[Data on locating visible targets]
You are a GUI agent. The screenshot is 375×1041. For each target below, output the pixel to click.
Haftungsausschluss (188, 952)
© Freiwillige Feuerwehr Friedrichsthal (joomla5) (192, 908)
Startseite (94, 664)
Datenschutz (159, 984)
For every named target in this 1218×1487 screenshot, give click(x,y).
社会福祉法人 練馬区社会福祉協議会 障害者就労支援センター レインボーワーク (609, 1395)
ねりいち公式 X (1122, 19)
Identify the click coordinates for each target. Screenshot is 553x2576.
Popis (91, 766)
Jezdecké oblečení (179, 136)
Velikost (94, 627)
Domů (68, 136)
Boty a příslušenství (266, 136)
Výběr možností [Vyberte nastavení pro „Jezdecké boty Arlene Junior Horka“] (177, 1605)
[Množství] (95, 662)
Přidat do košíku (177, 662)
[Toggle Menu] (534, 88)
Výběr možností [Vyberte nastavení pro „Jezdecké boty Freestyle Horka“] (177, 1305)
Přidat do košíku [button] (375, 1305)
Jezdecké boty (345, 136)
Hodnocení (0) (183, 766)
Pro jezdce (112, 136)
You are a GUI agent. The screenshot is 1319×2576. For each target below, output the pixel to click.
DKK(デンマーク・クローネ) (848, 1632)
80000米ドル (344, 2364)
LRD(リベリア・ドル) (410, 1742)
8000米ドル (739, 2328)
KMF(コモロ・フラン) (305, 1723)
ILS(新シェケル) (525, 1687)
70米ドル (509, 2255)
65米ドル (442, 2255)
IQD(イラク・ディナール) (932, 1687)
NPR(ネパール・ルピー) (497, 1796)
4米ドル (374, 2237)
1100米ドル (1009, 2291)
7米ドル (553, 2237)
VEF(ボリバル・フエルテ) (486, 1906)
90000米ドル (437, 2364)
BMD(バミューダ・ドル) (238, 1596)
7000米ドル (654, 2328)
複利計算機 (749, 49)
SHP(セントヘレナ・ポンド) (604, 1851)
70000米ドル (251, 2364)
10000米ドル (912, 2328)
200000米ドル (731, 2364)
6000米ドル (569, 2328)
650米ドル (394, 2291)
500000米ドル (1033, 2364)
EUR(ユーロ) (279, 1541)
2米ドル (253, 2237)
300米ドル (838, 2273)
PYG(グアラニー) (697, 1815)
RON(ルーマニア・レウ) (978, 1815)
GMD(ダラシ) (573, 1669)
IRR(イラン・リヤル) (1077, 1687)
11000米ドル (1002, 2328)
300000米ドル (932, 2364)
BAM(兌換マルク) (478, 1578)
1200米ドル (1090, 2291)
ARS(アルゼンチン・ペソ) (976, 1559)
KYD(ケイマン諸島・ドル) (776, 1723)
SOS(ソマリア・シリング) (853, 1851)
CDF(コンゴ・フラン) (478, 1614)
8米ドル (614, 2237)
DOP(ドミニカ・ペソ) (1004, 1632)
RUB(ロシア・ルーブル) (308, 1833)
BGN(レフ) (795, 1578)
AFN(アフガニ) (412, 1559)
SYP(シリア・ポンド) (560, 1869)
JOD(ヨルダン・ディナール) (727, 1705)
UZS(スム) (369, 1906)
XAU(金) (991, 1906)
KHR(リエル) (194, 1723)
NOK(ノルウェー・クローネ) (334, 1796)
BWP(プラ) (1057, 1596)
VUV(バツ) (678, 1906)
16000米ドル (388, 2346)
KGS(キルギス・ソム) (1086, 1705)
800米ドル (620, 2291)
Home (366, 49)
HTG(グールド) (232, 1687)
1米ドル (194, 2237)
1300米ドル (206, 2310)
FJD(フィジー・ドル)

WRITTEN EXERCISE – Gather and copy out every line in the entries that contains the string "košíku".

FINAL RESULT –
Přidat do košíku (177, 662)
Přidat do košíku [button] (375, 1305)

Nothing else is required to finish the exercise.